In the data below, find the line containing "Which FUP journal"; reproduce that line and all subsequent lines exactly, and nothing else.

__Data for this exercise__:

********************

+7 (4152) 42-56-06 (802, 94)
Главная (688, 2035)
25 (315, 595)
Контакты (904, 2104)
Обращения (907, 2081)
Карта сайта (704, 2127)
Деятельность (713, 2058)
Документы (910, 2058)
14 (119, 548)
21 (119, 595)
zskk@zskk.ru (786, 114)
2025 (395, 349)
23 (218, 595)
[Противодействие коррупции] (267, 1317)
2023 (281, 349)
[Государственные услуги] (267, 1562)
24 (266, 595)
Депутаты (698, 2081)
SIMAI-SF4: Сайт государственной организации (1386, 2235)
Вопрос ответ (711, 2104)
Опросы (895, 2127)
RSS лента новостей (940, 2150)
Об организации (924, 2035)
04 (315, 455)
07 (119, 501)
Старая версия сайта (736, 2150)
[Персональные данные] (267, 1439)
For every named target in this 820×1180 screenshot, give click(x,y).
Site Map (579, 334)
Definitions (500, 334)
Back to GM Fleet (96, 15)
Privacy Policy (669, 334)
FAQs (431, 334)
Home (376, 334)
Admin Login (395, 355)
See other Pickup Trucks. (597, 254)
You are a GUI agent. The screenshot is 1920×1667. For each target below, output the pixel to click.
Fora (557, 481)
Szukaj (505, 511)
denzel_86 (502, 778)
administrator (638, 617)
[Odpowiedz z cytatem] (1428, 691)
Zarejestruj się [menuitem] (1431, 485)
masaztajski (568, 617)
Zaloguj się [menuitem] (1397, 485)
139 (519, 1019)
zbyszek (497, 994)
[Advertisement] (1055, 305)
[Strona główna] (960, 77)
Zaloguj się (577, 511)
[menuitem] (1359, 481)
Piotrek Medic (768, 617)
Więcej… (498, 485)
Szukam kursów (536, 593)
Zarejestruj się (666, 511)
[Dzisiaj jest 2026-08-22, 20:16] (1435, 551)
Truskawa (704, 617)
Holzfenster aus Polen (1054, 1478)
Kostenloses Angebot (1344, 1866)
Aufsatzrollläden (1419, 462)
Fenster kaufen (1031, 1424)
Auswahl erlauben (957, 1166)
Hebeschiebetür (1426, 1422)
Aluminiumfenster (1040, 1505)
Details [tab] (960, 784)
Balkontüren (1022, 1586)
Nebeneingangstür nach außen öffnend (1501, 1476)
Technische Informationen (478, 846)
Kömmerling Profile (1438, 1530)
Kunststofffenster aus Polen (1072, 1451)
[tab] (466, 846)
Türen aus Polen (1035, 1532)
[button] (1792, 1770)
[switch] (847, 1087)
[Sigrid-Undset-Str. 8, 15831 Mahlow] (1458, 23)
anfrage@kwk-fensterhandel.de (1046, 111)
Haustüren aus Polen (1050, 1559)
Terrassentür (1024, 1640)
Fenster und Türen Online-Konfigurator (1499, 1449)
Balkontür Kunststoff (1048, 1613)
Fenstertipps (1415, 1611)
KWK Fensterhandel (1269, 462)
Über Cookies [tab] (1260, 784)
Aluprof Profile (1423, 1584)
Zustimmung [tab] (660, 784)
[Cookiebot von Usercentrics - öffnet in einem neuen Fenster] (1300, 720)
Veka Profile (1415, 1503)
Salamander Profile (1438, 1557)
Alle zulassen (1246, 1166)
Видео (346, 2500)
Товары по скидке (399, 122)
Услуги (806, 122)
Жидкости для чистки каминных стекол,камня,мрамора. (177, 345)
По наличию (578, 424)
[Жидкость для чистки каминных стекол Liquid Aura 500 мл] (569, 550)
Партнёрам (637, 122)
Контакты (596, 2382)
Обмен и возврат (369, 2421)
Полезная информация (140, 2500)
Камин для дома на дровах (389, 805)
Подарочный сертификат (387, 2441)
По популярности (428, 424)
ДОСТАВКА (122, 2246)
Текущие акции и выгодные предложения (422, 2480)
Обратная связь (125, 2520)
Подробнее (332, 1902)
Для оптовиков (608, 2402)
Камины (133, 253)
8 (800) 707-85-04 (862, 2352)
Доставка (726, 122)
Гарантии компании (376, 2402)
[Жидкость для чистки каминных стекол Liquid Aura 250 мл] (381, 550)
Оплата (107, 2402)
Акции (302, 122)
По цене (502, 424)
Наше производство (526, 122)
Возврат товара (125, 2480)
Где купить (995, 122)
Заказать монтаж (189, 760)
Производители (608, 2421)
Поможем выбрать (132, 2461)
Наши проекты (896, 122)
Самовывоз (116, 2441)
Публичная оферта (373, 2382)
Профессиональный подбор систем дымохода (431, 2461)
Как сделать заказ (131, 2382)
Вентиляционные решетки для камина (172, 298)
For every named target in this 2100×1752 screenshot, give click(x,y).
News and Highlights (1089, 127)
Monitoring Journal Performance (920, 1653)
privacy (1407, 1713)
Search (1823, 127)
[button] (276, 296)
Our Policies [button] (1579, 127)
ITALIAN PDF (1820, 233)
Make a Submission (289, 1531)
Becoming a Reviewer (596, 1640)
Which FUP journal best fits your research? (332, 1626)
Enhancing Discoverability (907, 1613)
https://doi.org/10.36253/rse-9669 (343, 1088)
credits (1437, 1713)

********************

__Written reply__:
Which FUP journal best fits your research? (332, 1626)
Enhancing Discoverability (907, 1613)
https://doi.org/10.36253/rse-9669 (343, 1088)
credits (1437, 1713)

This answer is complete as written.